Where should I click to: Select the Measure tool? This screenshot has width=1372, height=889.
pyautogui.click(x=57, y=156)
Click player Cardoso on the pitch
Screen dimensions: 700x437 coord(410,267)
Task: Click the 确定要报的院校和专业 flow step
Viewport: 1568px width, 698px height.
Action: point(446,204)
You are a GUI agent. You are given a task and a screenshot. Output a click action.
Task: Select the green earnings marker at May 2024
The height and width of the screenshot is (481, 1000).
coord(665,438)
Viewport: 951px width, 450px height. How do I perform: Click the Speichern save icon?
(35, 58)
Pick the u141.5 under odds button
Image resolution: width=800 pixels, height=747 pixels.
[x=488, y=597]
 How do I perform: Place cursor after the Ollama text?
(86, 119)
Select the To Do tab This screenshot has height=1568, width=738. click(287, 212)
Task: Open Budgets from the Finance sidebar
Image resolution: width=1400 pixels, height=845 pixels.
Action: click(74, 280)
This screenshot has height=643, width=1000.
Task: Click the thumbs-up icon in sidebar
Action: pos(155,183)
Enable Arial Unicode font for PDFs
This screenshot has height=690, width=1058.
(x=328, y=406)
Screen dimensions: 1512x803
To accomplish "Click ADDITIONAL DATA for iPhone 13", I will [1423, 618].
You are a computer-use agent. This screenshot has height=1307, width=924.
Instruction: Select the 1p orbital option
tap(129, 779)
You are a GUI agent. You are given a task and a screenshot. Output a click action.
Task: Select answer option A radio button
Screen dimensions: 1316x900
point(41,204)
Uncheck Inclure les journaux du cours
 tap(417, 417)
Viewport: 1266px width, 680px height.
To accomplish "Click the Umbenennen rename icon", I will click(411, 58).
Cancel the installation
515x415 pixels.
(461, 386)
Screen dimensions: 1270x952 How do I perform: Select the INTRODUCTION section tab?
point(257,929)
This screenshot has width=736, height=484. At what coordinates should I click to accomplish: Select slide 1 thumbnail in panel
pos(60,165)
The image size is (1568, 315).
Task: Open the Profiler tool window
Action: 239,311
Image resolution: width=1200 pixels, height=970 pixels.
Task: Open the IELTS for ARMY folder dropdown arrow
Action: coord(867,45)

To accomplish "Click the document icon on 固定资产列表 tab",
§ §
## Problem to work on
Reproduce, unchanged, the lines of the records above, from the line with "Select the To" up to and including the line with "(x=328, y=406)".

## Response to the task
Select the To Do tab This screenshot has height=1568, width=738. click(287, 212)
Task: Open Budgets from the Finance sidebar
Image resolution: width=1400 pixels, height=845 pixels.
Action: click(74, 280)
This screenshot has height=643, width=1000.
Task: Click the thumbs-up icon in sidebar
Action: pos(155,183)
Enable Arial Unicode font for PDFs
This screenshot has height=690, width=1058.
(x=328, y=406)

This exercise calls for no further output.